La Commission des affaires juridiques du Conseil des États s’est exprimée très clairement contre l’initiative pour l’autodétermination. Elle recommande, également à une forte majorité, de renoncer à un contre-projet. Pour les milieux économiques, cette décision est juste et importante. Elle émet un signal positif pour la sécurité juridique, la fiabilité et la crédibilité de la Suisse.

Économie ouverte et interconnectée à l’échelle internationale, la Suisse bénéficie largement du droit international. Les accords internationaux en vigueur lui permettent de sauvegarder activement ses intérêts à l’échelle mondiale et de réclamer des partenaires qu’ils respectent leurs engagements. Plus de 600 accords économiques sont en vigueur entre la Suisse et des partenaires étrangers. Ceux-ci permettent à la Suisse d’accéder à des marchés internationaux, de protéger la propriété intellectuelle ou de faire appliquer à l’échelle mondiale les arrêts judiciaires relatifs à des litiges économiques, par exemple.

Cinq raisons pour lesquelles l’initiative pour l’autodétermination est hostile à l’économie

Les relations économiques bilatérales sont décisives pour le succès de la nation exportatrice qu’est la Suisse. L’initiative pour l’autodétermination met en péril le modèle économique de la Suisse et met en jeu les bonnes relations avec l’UE et avec d’autres marchés importants. Elle va à l'encontre d’intérêts majeurs de l’économie sur au moins cinq points:

1. Elle menace des accords économiques internationaux importants, notamment les accords bilatéraux avec l’UE, les accords conclus dans le cadre de l’OMC et les accords de libre-échange.
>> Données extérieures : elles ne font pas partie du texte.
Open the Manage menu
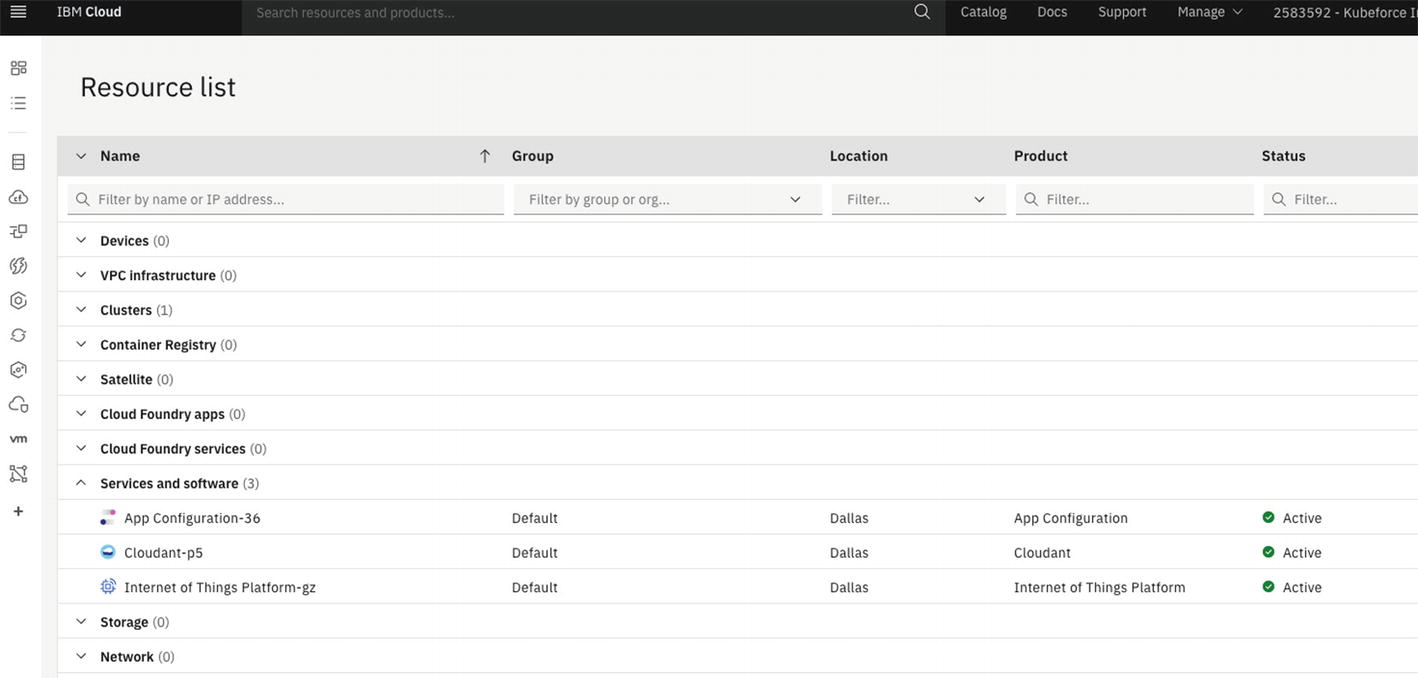The height and width of the screenshot is (678, 1418). tap(1209, 12)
2. Elle rompt avec des principes juridiques internationaux et nuit à la réputation de la Suisse en tant que partenaire fiable.

3. Dans l’éventualité d’un conflit futur, des traités internationaux actuellement conformes à la Constitution devraient être renégociés ou, au besoin, résiliés. Une telle réserve serait ainsi suspendue au-dessus des entreprises suisses, comme une épée de Damoclès, et créerait une insécurité majeure du droit et en matière d’investissements.

4. Les tribunaux suisses ne pourraient plus s’appuyer sur des traités internationaux (non sujets ou soumis au référendum) dans leurs arrêts. Cela reviendrait à une rupture de l’accord.

5. Le texte de l’initiative est formulé de manière peu claire et laisse ouvertes de nombreuses questions (Quand y a-t-il conflit et qui est compétent pour prendre une décision et résilier un accord? Que faut-il entendre par: «au besoin, ils dénoncent des traités»? etc.). Une telle situation accroît sensiblement l’insécurité juridique.

Un pas dans la bonne direction

La décision de la Commission des affaires juridiques du Conseil des États soutient une Suisse qui conclut des traités internationaux en toute autonomie. La fiabilité et la stabilité sont indispensables pour construire des relations fructueuses sur la scène internationale. Avec sa position claire contre l’initiative et contre-projet, la Commission délibérante contribue ainsi à clarifier les choses en vue des négociations au sein du Conseil des États.